Your objective -> The required output is the exact run of lines below that opens at the line with "Pain Conditions (99, 339)" and closes at the line with "McKinney Pain and Spine (172, 303)".

Records ->
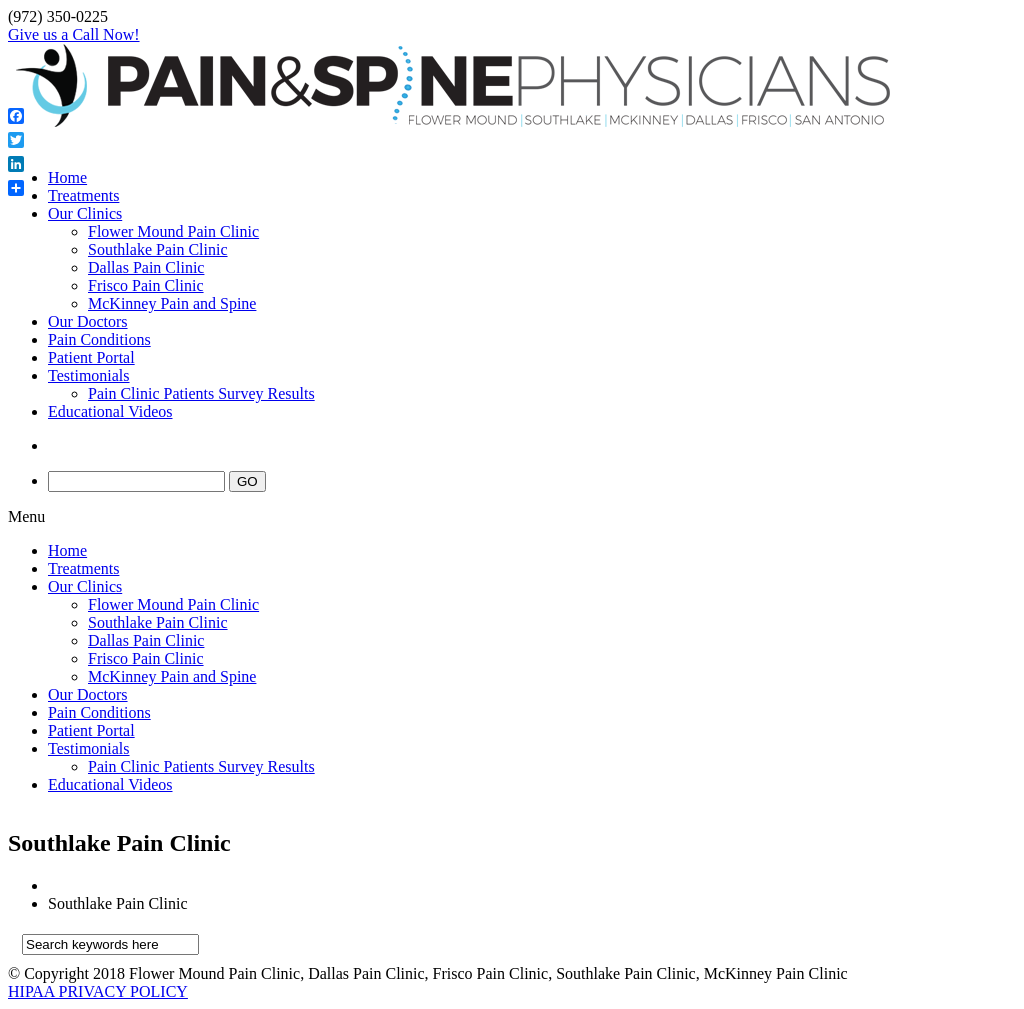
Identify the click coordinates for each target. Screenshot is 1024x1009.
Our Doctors (88, 321)
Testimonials (89, 375)
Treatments (83, 195)
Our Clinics (85, 213)
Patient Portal (91, 357)
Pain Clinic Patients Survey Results (201, 393)
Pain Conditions (99, 339)
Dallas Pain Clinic (146, 267)
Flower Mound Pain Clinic (173, 231)
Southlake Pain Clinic (158, 249)
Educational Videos (110, 411)
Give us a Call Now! (74, 34)
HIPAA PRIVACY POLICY (98, 991)
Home (67, 177)
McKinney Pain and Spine (172, 303)
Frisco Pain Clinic (146, 285)
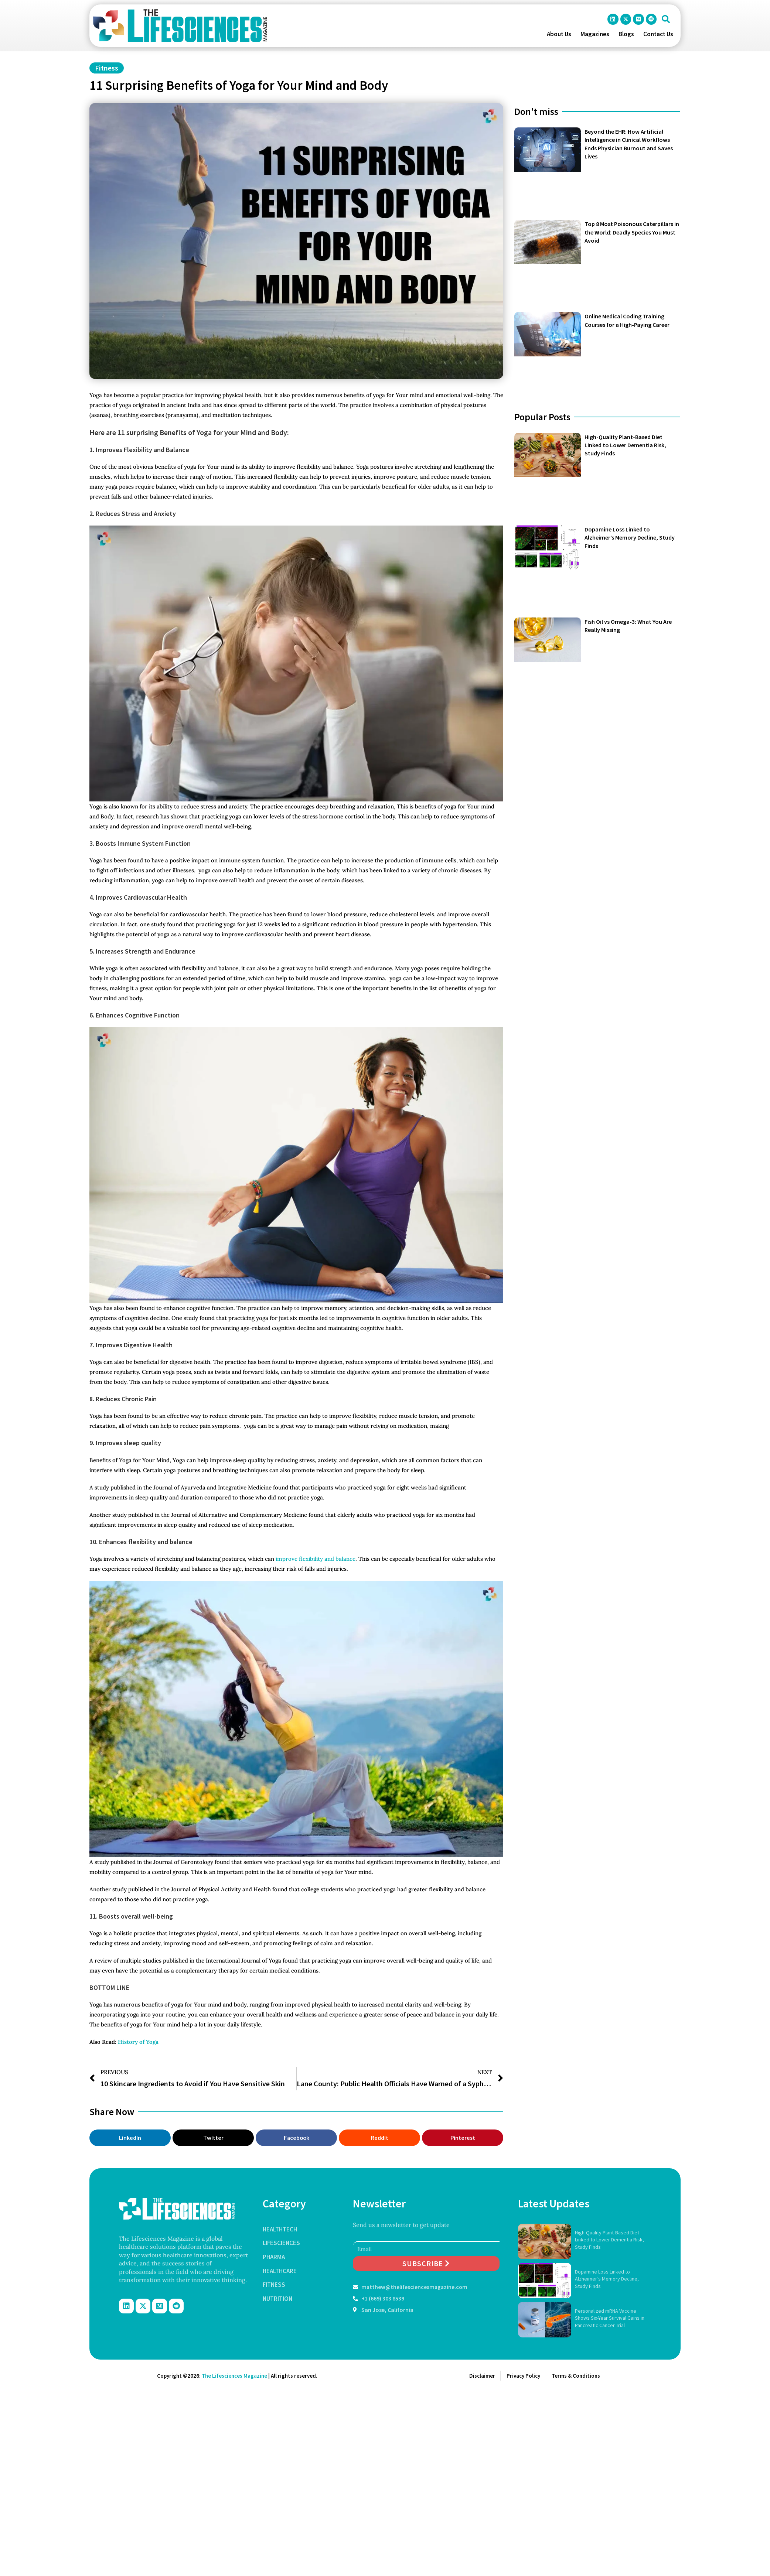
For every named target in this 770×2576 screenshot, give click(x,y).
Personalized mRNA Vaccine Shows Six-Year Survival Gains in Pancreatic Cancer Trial (609, 2318)
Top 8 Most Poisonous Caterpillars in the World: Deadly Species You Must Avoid (632, 232)
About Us (559, 34)
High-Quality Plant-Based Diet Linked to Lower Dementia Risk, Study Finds (625, 445)
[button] (665, 19)
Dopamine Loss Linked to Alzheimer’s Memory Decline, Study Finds (630, 538)
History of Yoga (137, 2041)
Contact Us (658, 34)
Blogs (626, 34)
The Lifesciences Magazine (234, 2375)
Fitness (106, 67)
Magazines (594, 34)
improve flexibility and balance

Your solution ->
Pain Conditions (99, 339)
Dallas Pain Clinic (146, 267)
Flower Mound Pain Clinic (173, 231)
Southlake Pain Clinic (158, 249)
Educational Videos (110, 411)
Give us a Call Now! (74, 34)
HIPAA PRIVACY POLICY (98, 991)
Home (67, 177)
McKinney Pain and Spine (172, 303)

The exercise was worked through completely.